Dr Williams noted the ‘unpoliced conversation’ that is the internet. Its lack of policing is surely a wonderful thing, but I do find it a trial every morning to wade through 30 or so unsolicited messages from holiday companies, Viagra sellers (with the spelling slightly scrambled to avoid firewalls), people who believe they are being watched by aliens and congratulations on winning prize draws for which one has never entered. Now a new, more sinister email has started to pop up. ‘Every child is precious,’ it says, and it comes from a middle-aged white man called Gordon Brown, who tells us what he is doing with children in Africa. One wonders if one should report this sort of thing to the authorities.

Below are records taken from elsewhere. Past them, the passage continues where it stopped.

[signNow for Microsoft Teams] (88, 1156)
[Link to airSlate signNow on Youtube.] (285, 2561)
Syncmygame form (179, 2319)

People like Rowan Atkinson and Stephen Fry have argued impressively against the forthcoming Bill banning the incitement to religious hatred. The worry, though, is that such grandees may not be in a position to defend those who are really threatened. ‘The arts’, publicly funded and fawned upon, will probably be more or less safe from prosecution and even from the fear of it. The danger will be much greater at a more humble level of society, where the possibility of prosecution will cast a chill on everything. Why risk putting on a school play which satirises Muslims, or run a cartoon in a local paper just for someone who doesn’t like you to start making trouble and claim the backing of the law in doing so? Why help distribute Bibles to hospitals, or promote Christianity in prisons or in schools if someone is going to tell your employer that you ‘have a problem’ with other religions?

Iqbal Sacranie, head of the Muslim Council of Britain, says that ‘there is no such thing as an Islamic terrorist. This is deeply offensive. Saying Muslims are terrorists would be covered by this provision [the Bill].’ He has just been made Sir Iqbal. I hope he helps us clamp down on this nasty slur: ‘They would extinguish the light of God with their mouths: but God seeks only to perfect His light, though the infidels abhor it.’ It is from the Koran, and the people insulted are Jews and Christians. The same passage also says: ‘The Jews say Ezra is the Son of God.’ As a generalisation about Jews, this is clearly and insultingly untrue. Presumably things like this are said in mosques each Friday. Should the police be called?

Off, excitedly, to a preview of Stubbs and the Horse at the National Gallery. One thing, though, which no one can tell me: why was that famous horse called Whistlejacket? What is a whistlejacket?